2007 MLB Payrolls - Money Doesn't Always Buy Happiness
by Trevor Whenham - 04/06/2007
As we start another baseball season, everyone is looking for every handicapping edge that they can possibly find. One that pops into mind as being worth exploring, if only because it is in the news so often, is the team payroll. When it comes to which teams pay who how much, there are two numbers that put it all into context - 15 and 195. The Florida Marlins had the lowest MLB team payroll in 2006 with just a few dollars less than $15 million at the start of the year. The Yankees were so far to the other extreme that it's almost inconceivable, with nearly $195 million. Steinbrenner and his henchmen were so out of control that they spent $75 million more than the next most foolhardy team, the Red Sox. That $75 million is more than the entire payroll of 16 teams in the league.
So there is a massive disparity in MLB payrolls for different teams. Does that have an impact on the outcome of games? Yes. And no. It's not a simple answer either way - it all depends on how you look at it.
The top six teams in payroll last season - the Yankees, Red Sox, Angels, White Sox, Mets and Dodgers - all had winning records. The point of spending the money, though, is obviously to win the World Series. Of the four American League teams in the group, only the Yankees even made the playoffs, and they didn't get out of the first round. The Mets and the Dodgers both got in, but they had to play each other. The Mets won, and then couldn't get by St. Louis. In other words, money clearly doesn't buy happiness. This truth is further illustrated when you look at the last four teams in the top 10 for team payroll. Only the Astros had a winning record, and at 82-80 they were only barely above .500. Of the top 10, then, seven teams ended up with a winning record from a group with a median team payroll of over $100 million. The next group of 10 teams, with a median salary of $72 million, produced five squads with winning records. Spending helps, but not as much as you would think.

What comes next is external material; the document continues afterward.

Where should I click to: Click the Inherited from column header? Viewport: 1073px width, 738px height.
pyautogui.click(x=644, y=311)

Playoff participation further strengthens this picture. Three of the top 10 teams according to MLB payroll made the playoffs, but so did three of the teams in the bottom half of the league in team payroll. There did seem to be a minimum acceptable spending level - none of the nine lowest payroll teams made the playoffs, and none had a winning record. It's a fine line, though - The A's has the 10th lowest payroll in the league, and they made it to the ALCS.
When it comes to the realm of betting, which is, of course, the most interesting, payroll isn't necessarily an indicator of success. Only three of the top six teams won enough over the course of the season to be profitable on a flat bet. As a general trend that would make sense, since the highest paid teams are going to be the highest profile teams in the biggest markets, so they will get more public attention, and therefore likely worse odds, than the low profile, low payroll teams. In fact, the two most profitable teams, the A's and the Twins, both come from small markets outside on the national eye, and they both had payrolls in the bottom half of the league.

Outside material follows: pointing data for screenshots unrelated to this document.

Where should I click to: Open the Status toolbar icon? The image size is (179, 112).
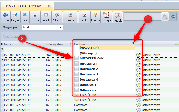57,15
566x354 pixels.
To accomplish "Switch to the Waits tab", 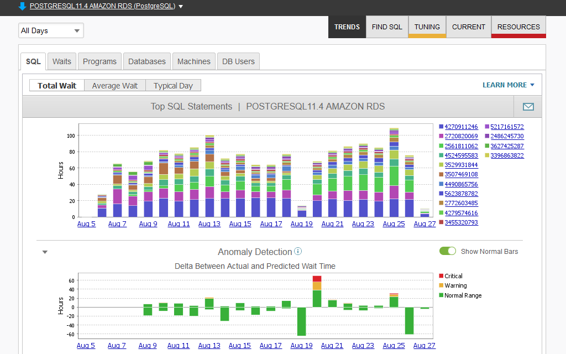I will [61, 61].
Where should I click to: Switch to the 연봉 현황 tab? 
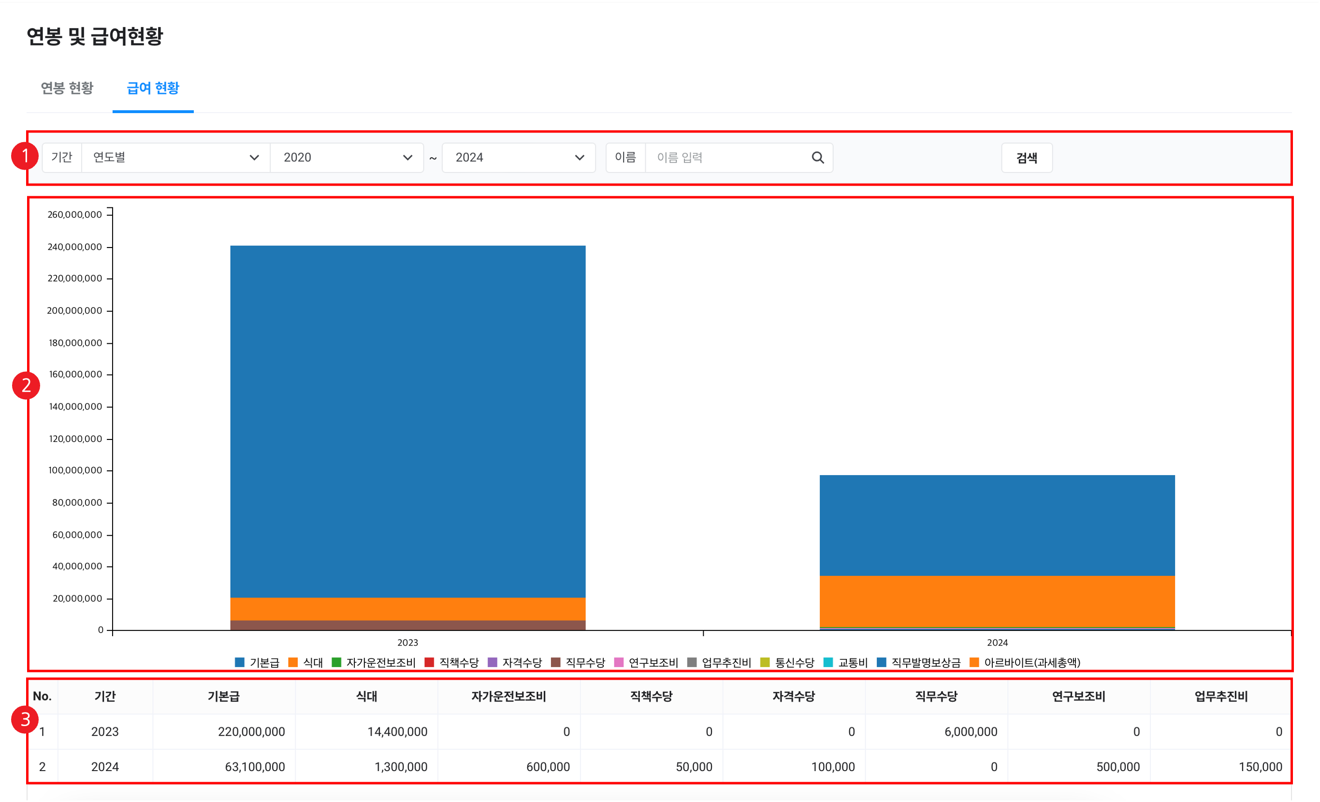67,88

It would seem logical that the teams with the highest payrolls would have considerable success against the teams with the lowest payrolls - The Royals, Pirates, Rockies, Devil Rays and Marlins. We can test this hypothesis out by looking at the top five teams in match-ups against the bottom five teams. The Yankees, which incidentally had a payroll larger than all five bottom payroll teams combined, went 22-8 against the bottom five teams, for a winning rate of 73 percent. The Angels (15-7, 68 percent) and the Mets (21-13, 62 percent) enjoyed similar rate of success. Boston and the White Sox weren't nearly as successful. The Red Sox were just 16-15, and only 14-14 against the American League teams. The White Sox were only slightly better at 12-10. Overall, the top five teams were 86-53 against the cellar dwellers, or winners of about 62 percent of the games.
Betting on the games would have been far less successful. The Yankees won the 22 games at an average lay price of -246, so you would have profited less than $200 on $100 flat bets on all 30 games despite winning almost three quarters of them. The Angels, though they won fewer games, were actually more profitable, with a net gain of $288. This is owing to a lower average lay price, and the fact that they won one game against Tampa Bay in which they were actually the underdog. None of the other three teams came anywhere close to profitability. Overall, with a 62 percent winning percentage, the top five teams would have to face an average lay price of -160 or better against the bottom five teams in order for bettors to blindly make a flat betting profit. You don't have to know very much about betting on baseball to know that that just isn't going to happen.
So what have we learned? Generally, spending more on payroll is good for a team. That doesn't mean, however, that spending a lot is a guarantee of success in any way, or that a team can't succeed if they don't go completely out of control. Most importantly, we've learned that assuming that a lavishly spending team is a good bet to beat a frugal team is a sure way to the poor house.